GUERRE TRA POVERI. Anche in America Latina esplodono fenomeni di rigetto violento verso immigranti dal Venezuela e dal Nicaragua. Riflettendo su alcune ragioni

Una protesta in Costa Rica contro emigranti del Nicaragua
Una protesta in Costa Rica contro emigranti del Nicaragua

L’aumento della migrazione di venezuelani e nicaraguensi ha generato reazioni violente di xenofobia e razzismo in alcuni paesi. La questione diventa interessante poiché ci mostra una America Latina non solo come una regione diversa e pluriculturale, ma, anche, come territorio dove confluiscono forti eredità coloniali. La razza, la classe e il genere continuano ad essere i vettori principali di gerarchizzazione e ordine della costruzione del mondo sociale e culturale delle società latinoamericane.

Queste considerazioni ci devono portare a domandarci quali sono le cause socioculturali dei fenomeni che costituiscono la violenza contro gli immigranti? In questo senso ci sono tre grandi eredità della modernità che disegnano le coordinate attorno alle azioni xenofobe e antiimmigrati accadute in Brasile, Perù e Costa Rica. Tra esse ci sono: (1) nazionalismo etnico, (2) razzismo escludente e (3) relazione tra capitale e lavoro. Questi fattori si complementano parte rilevante dell’immaginario di determinati settori sociali della regione.

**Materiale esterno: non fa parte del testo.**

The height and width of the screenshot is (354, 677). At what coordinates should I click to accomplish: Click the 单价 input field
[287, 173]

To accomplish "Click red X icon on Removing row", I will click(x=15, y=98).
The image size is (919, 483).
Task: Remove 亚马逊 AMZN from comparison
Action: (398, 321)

In questo quadro, il nazionalismo etnico, per esempio, concepisce la società come un organismo indivisibile in cui caratteristiche come il colore della pelle, la lingua e la religione sono vincolate agli antenati. Questa connessione è concepita come ereditaria, quasi biologica, quindi, tutte le nazioni si costituiscono all’interno di frontiere proprie e delimitazioni territoriali, di modo che la patria non corrisponde alla somma di volontà individuali, come avviene per il nazionalismo liberale, ma come un tutt’uno che trascende gli individui e la cui essenza raggiunge un’identità metafisica.

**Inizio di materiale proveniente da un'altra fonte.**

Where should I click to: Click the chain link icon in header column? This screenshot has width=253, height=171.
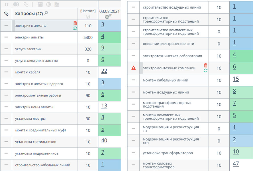click(6, 13)
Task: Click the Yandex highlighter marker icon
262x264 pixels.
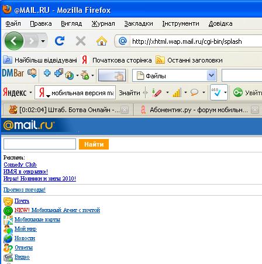Action: [x=157, y=93]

Come secondo esempio abbiamo il razzismo escludente, che è un sottoprodotto del nazionalismo etnico, questo tipo di ideologia serve come specchio identificatore di un noi contro un altro esterno, che si considera un pericolo per l’armonia culturale. Quindi, se si pensa all’altro come un fattore di insicurezza e minaccia per “l’io”, di conseguenza un tale “io” si sente invaso e violato dall’irruzione dell’“altro”. Non potendo equiparare ed assimilare la minaccia come una semplice differenza, esplode la violenza, la discriminazione e lo sterminio come forma di rafforzare ancora di più il suo sentimento d’identità nazionale.

Per ultimo, i rapporti tra il capitale e il lavoro, producono un fenomeno socioculturale chiamato razzismo dominante, che mediante un discorso che fa appello al multiculturalismo, sostiene che “gli altri”, ovvero gli immigranti, devono adattarsi in forma subordinata e funzionale agli interessi della “nazione”. L’estraneo è accettato solo se assimila e si mimetizza con la cultura dominante, e nello stesso momento, come fattore che contribuisce all’economia del paese con mano d’opera poco costosa. È per questa ragione che al capitale, generalmente, interessa l’esistenza dell’immigrazione irregolare, dato che i tassi di rendimento del capitale sono superiori per i vantaggi competitivi di una forza lavoro economica che riduce i costi di produzione.

Tutto ciò che abbiamo appena menzionato costituisce un immaginario che concorre a configurare l’immigrante come un intruso che invade lo spazio dei nazionali, “nostro”. Allora si producono nelle società percezioni orientate a vincolare gli immigranti alla disoccupazione, la delinquenza e gli assassinii, tutto nel contesto di un sistema con risorse limitate. A sua volta, le recenti crisi umanitarie dove grandi contingenti di persone arrivano in altri paesi, indicano l’incapacità degli stati di affrontare catastrofi sociali di questo genere.

Non dobbiamo dimenticare che la xenofobia, la discriminazione e il razzismo sono fenomeni legati alla creazione degli stati-nazioni. È certo che se si vogliono eliminare tali ingiustizie dalle nostre società si devono ricercare le fonti ideologiche all’interno delle quali si creano non solo cittadini, ma nazionalisti. Dal momento che la nazione è una comunità immaginaria creata e inventata dai nazionalismi, è vitale separarsi dalla “nazione etnica” e abbracciare la nazione di individui con volontà e libertà di integrarsi a qualunque comunità in uguaglianza pluriculturale e giuridica.